Transcribe the line that contains "Given: Click the A40 shield beside Brecon" and every line after it to the end of the records, exactly and nothing else. Skip the pictures.

*** Exercise data

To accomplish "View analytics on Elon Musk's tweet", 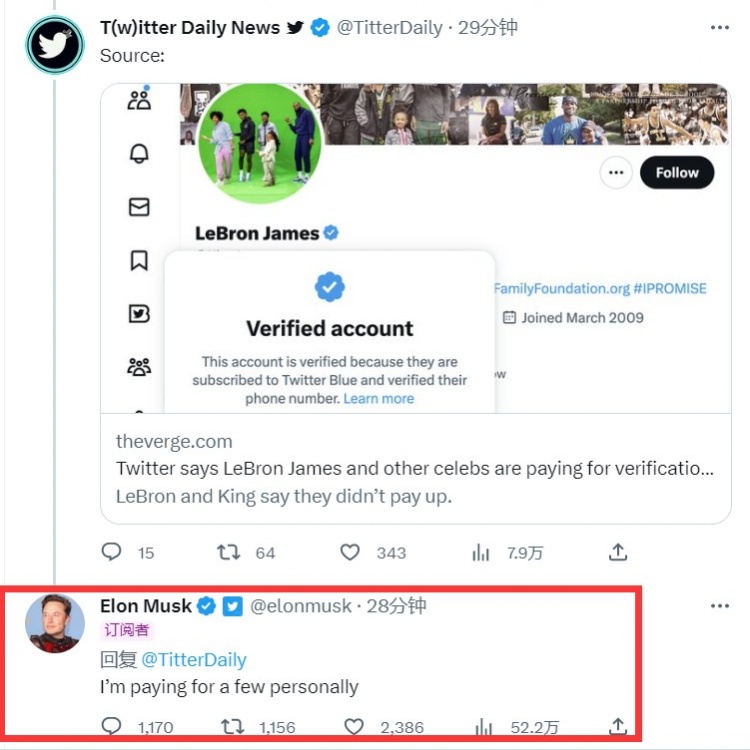I will (x=481, y=727).
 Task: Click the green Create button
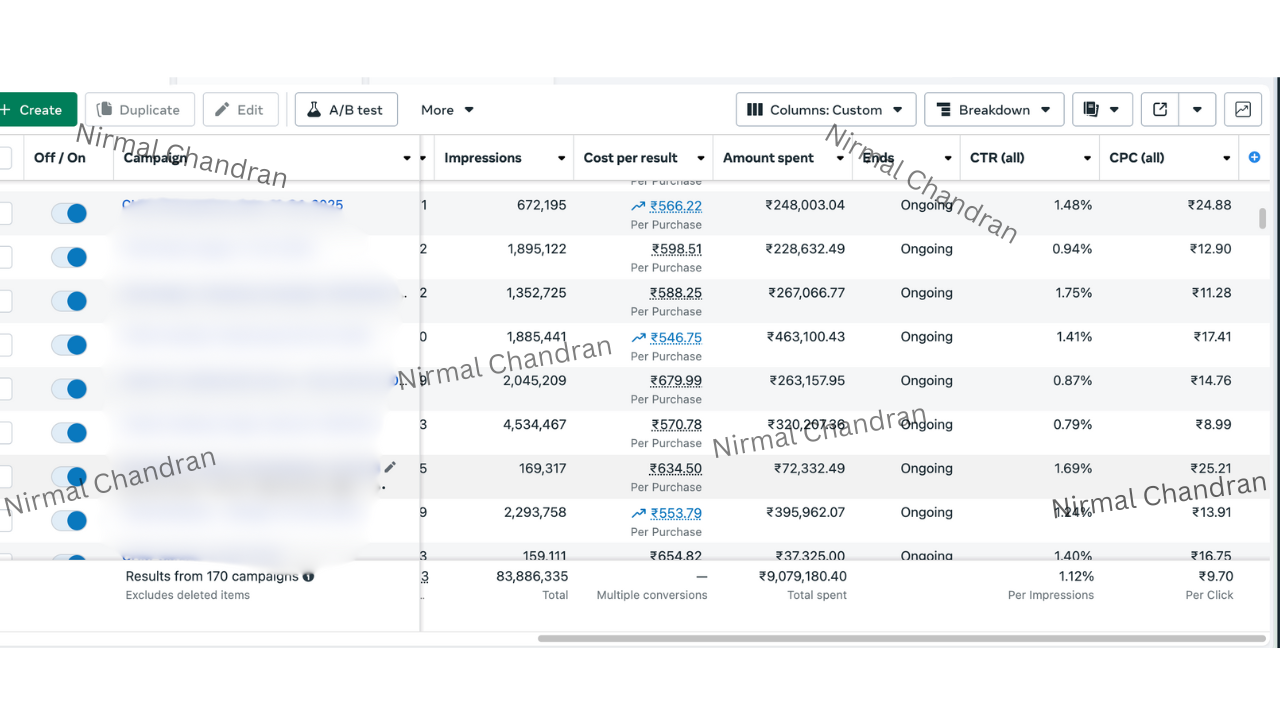(33, 110)
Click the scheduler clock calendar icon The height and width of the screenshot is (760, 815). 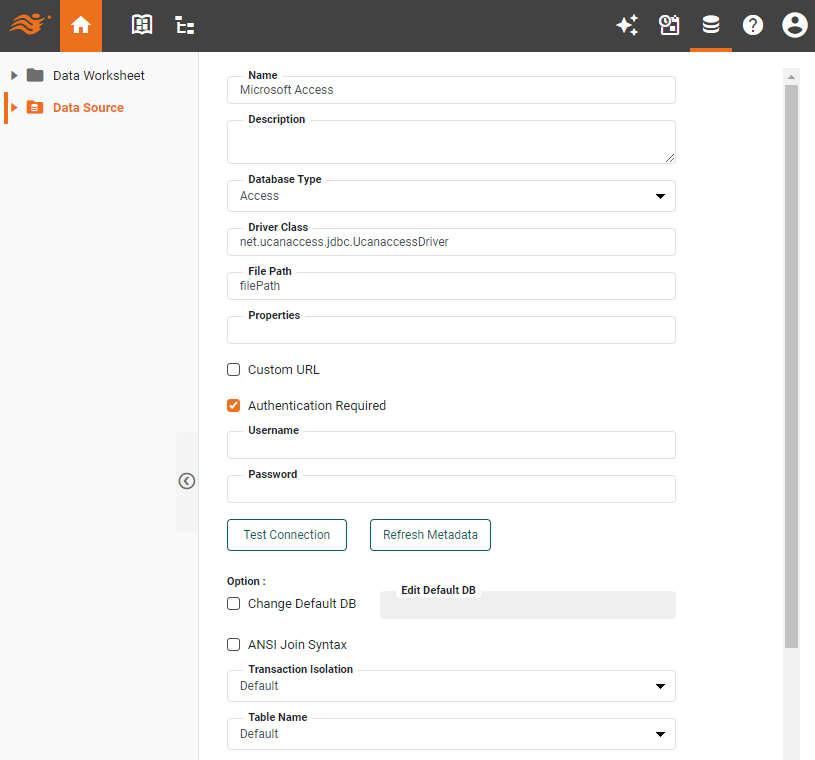(x=669, y=26)
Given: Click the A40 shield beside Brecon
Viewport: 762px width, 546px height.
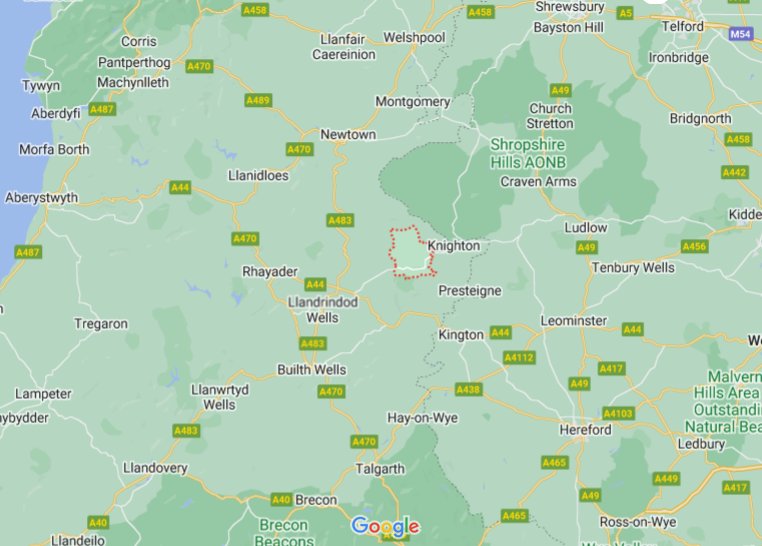Looking at the screenshot, I should 281,500.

******

Answer to this task =
Given: Click the A40 shield beside Brecon
Viewport: 762px width, 546px height.
Looking at the screenshot, I should 281,500.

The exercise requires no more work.